Tuesday, September 17, 2013

What Bodes Well for Eureka?

On Thursday, September 12, 2013, the Times-Standard announced to everyone that City Manager Bill Panos had hired San Diego Police Department Captain Andrew G. Mills and "plans to put him before the City Council for confirmation and is expected to take over the force". -("Next Eureka police chief announced") And that after a former Eureka police officer Mike Johnson, Panos' original choice "withdrew from the process" "sharply critical of Panos".


On Saturday, September 14, 2013, the Times-Standard Headline says:  Eureka city manager accepts post in Wyoming.

Another worthy note of interest, Mayor Frank Jager says, among other gushing accolades, "Mills is an outstanding candidate." Considering the City Council's record on hiring City Mangers, I wouldn't put much trust in Jager's opinions and judgments.  Nor would I put much trust in Panos' judgments either.

Selecting Mike Johnson, with his record, was an insult to everyone that came forward requesting a different kind of police department as currently enforced by Murl Harpham and his so-call "tough cops." That fact alone puts Murl Harpham's unmistakable stamp on who becomes Eureka's future police chief. When you consider the history, it's obvious he's the primary reason Garr Nielsen was run off the way he was. Now he's having a major input in the selection of this new guy. ('We are one Body" - Times-Standard, Sunday, Sept. 15, 2013) Panos comes into Eureka, via the current City Council, does his dirty work and is allowed to leave sooner than - his contract says, later.

Does Andy Mills as Eureka's new police chief bode well for this town? Considering how he was hired and the City Council's facilitation of Bill Pano's quick  exit, one wonders. Did the local voices in all those so-called special town meetings for input on the new chief result in anything more than a stall for Murl Harpham to protect and reintrench his legacy? I think not.

Notice what Mills says after speaking about all the people he plans on listening to, specially the cops, before implementing any plans.

"Mills said there will be one thing that's “non-negotiable” in this process."

”We will treat people with respect, and that's both directions -- the police to the public and the public to the police,” he said. “We are one body.”

Respect is something that is earned - not demanded or dictated.
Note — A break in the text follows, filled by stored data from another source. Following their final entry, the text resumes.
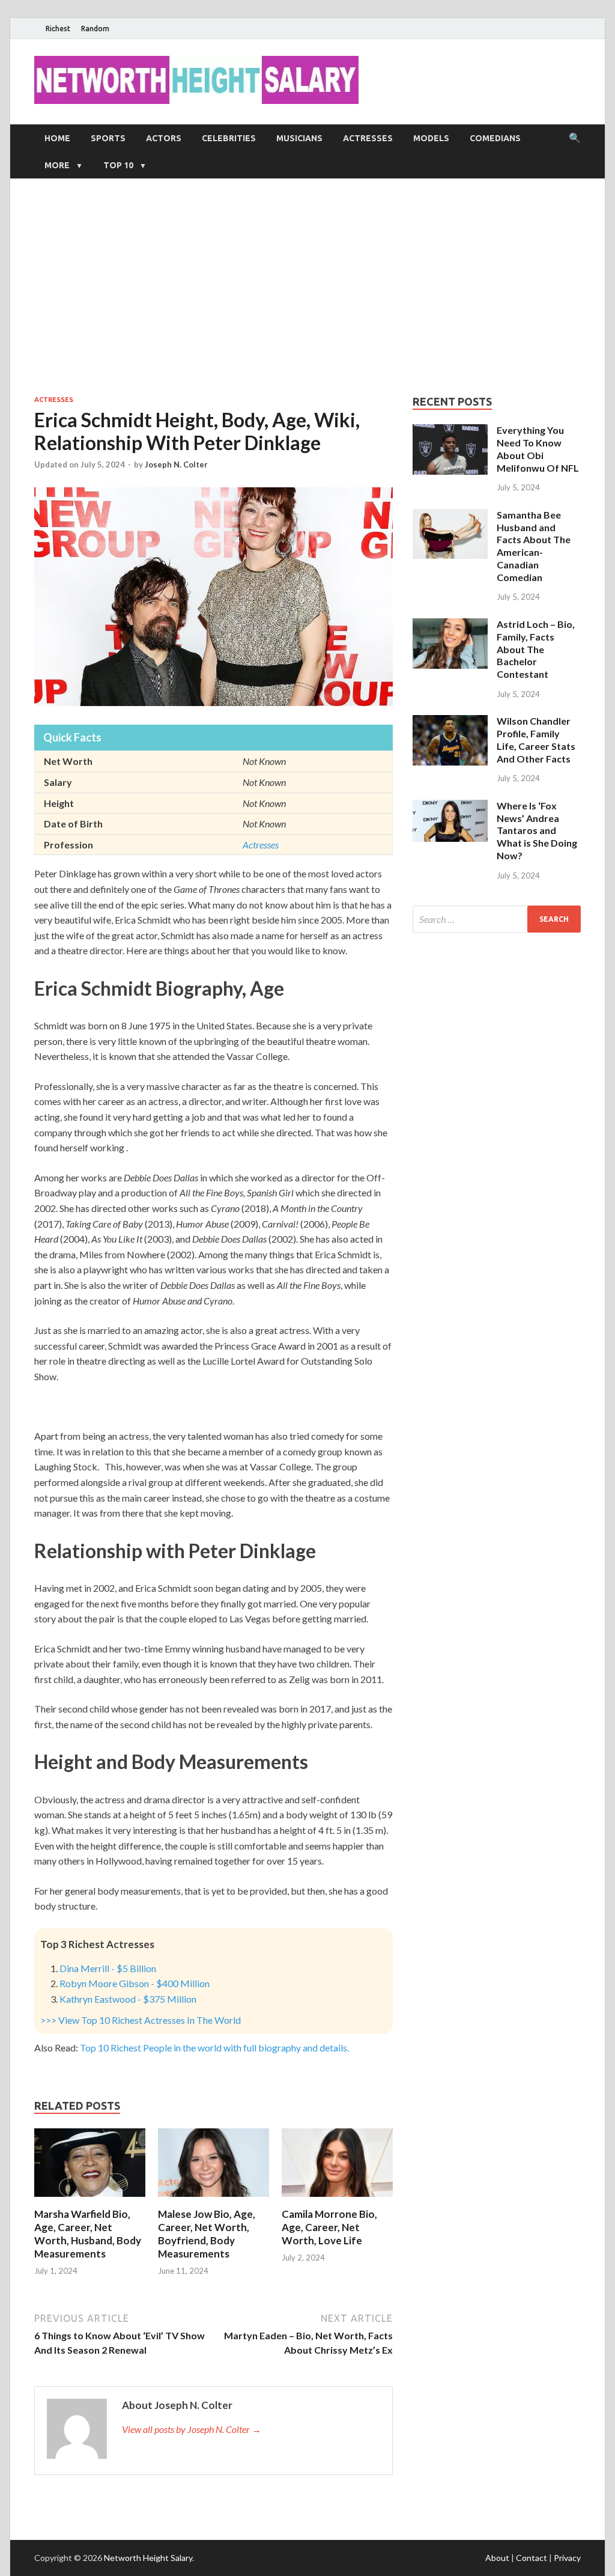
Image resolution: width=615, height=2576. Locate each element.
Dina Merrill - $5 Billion (107, 1968)
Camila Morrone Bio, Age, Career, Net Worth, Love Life (329, 2227)
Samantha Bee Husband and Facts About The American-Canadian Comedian (534, 546)
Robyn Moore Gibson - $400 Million (134, 1983)
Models (431, 138)
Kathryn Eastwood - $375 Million (127, 1999)
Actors (163, 138)
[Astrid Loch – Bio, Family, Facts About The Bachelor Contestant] (450, 625)
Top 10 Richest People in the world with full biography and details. (214, 2047)
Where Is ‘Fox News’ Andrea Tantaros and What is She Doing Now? (537, 830)
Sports (108, 138)
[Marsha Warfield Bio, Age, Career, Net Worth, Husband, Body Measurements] (89, 2200)
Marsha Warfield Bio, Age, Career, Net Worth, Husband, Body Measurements (87, 2234)
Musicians (299, 138)
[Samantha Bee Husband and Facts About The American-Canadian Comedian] (450, 516)
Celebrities (229, 138)
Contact (531, 2558)
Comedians (495, 138)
I think we all know what that means, code for "keep your trap shut," "speak when spoken to," and "do what your told."

If the portend new police chief wants the community's respect then he can live and operate within the law. He can earn that respect by example as demonstrated by him and his police force by what they do, not by what they say.

One last point, I take exception to his affirmation that the Eureka community, (as he says the "people" and "the public,") and "the police" are "one body." The Eureka community and its government are one body. The Eureka voting citizens are the body, and they elect their representative governmental representatives, the City Council. It is proven that they, the voting citizens have no direct say in who is the police chief or who are it's police officers. That body's police department, including it's police chief, is it's (the body's) billy club used to enforce it's laws - it's will. The police are nothing more than a tool brought to bear on the general public by that community's elected representatives.

So, does Andy Mills as Eureka's new police chief bode well for this town? I guess we'll all find out.